##### Quoted passage

I'm trying to use the Japanese morphological analyzer MeCab in a C# program (Visual Studio 2010 Express, Windows 7), and something's going wrong with the encoding. If my input (pasted into a textbox) is this:
一方、広義の「ネコ」は、ネコ類(ネコ科動物)の一部、あるいはその全ての獣を指す包括的名称を指す。
Then my output (in another textbox) looks like this:
? åè©ž,サ変接続,*,*,*,*,* ? åè©ž,サ変接続,*,*,*,*,* ? åè©ž,サ変接続,*,*,*,*,* ? åè©ž,サ変接続,*,*,*,*,* ? åè©ž,サ変接続,*,*,*,*,* ? åè©ž,サ変接続,*,*,*,*,* ? åè©ž,サ変接続,*,*,*,*,* ? åè©ž,サ変接続,*,*,*,*,* ? åè©ž,サ変接続,*,*,*,*,* ? åè©ž,サ変接続,*,*,*,*,* ? åè©ž,サ変接続,*,*,*,*,* ? åè©ž,サ変接続,*,*,*,*,* ? åè©ž,サ変接続,*,*,*,*,* ? åè©ž,サ変接続,*,*,*,*,* ? åè©ž,サ変接続,*,*,*,*,* ( åè©ž,サ変接続,*,*,*,*,* ? åè©ž,サ変接続,*,*,*,*,* ? åè©ž,サ変接続,*,*,*,*,* ? åè©ž,サ変接続,*,*,*,*,* ? åè©ž,サ変接続,*,*,*,*,* ? åè©ž,サ変接続,*,*,*,*,* ) åè©ž,サ変接続,*,*,*,*,* ? åè©ž,サ変接続,*,*,*,*,* ????????????????????????? åè©ž,サ変接続,*,*,*,*,* EOS
I would guess that that's text in some other encoding being mistaken for UTF-8-encoded text. But assuming that it's EUC-JP and using Encoding.Convert to turn it into UTF-8 doesn't change the output; assuming that it's Shift-JIS and doing the same gives different gibberish. Also, while it's definitely processing the text - that's how MeCab output is supposed to be formatted - it doesn't appear to be interpreting the input as UTF-8, either. If it were doing so, there wouldn't be all those identical lines in the output starting with one-character "compounds," which it's clearly unable to identify.

##########
##### Data extract

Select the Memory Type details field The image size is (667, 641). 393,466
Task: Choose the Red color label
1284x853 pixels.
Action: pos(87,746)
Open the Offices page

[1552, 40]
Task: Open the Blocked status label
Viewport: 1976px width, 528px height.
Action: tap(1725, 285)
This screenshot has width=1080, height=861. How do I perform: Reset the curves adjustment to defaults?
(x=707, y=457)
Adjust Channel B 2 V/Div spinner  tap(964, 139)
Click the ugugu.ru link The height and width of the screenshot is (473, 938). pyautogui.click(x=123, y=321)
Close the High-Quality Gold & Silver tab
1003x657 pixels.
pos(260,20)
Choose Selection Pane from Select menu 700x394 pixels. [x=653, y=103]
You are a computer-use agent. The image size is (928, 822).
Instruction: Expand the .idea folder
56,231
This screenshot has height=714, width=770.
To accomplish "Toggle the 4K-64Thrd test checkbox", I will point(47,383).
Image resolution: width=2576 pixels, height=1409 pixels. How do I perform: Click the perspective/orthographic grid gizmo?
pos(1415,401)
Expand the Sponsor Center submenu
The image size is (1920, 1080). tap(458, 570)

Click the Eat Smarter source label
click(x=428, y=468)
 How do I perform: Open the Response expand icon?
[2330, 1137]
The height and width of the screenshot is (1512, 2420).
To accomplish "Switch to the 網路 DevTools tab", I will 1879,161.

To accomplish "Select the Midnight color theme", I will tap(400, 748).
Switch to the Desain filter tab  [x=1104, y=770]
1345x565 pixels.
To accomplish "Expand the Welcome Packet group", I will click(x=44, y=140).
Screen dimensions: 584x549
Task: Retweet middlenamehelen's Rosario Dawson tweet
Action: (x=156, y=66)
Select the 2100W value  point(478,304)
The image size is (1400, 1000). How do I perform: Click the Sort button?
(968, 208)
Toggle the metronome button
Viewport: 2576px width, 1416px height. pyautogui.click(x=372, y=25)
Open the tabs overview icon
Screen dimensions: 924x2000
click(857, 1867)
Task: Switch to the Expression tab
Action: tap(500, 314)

##########

### Required work
1 > Retype the MeCab encoding post word for word, everything from "I'm trying to" down to "の獣を指す包括的名称を指す。".
2 > Extend the MeCab encoding post with new text that picks up after its final sentence.
The listing has no connection to the MeCab encoding post.

### Responses to the exercise
1 >
I'm trying to use the Japanese morphological analyzer MeCab in a C# program (Visual Studio 2010 Express, Windows 7), and something's going wrong with the encoding. If my input (pasted into a textbox) is this:
一方、広義の「ネコ」は、ネコ類(ネコ科動物)の一部、あるいはその全ての獣を指す包括的名称を指す。

2 >
I get yet another different-looking set of gibberish when I run the sentence through MeCab's command line. But, again, it's just a row of single question marks and parentheses going down the left, so it's not just the problem that the Windows command line doesn't support fonts with Japanese characters; again, it's just not reading the input in as UTF-8. (I did install MeCab in UTF-8 mode.)
The relevant parts of the code look like this:
[DllImport("libmecab.dll", CallingConvention = CallingConvention.Cdecl)] private extern static IntPtr mecab_new2(string arg); [DllImport("libmecab.dll", CallingConvention = CallingConvention.Cdecl)] [return: MarshalAs(UnmanagedType.AnsiBStr)] private extern static string mecab_sparse_tostr(IntPtr m, string str); [DllImport("libmecab.dll", CallingConvention = CallingConvention.Cdecl)] private extern static void mecab_destroy(IntPtr m); private string meCabParse(string jpnText) { IntPtr mecab = mecab_new2(""); string parsedText = mecab_sparse_tostr(mecab, jpnText); mecab_destroy(mecab); return parsedText; }
(In terms of fiddling with plausible-looking things to see if they make a difference, I've tried switching "UnmanagedType.AnsiBStr" to "UnmanagedType.BStr," which gives the error "AccessViolationException was unhandled," and adding "CharSet=CharSet.Unicode" to the DllImport parameters, which turned the output into just "EOS".)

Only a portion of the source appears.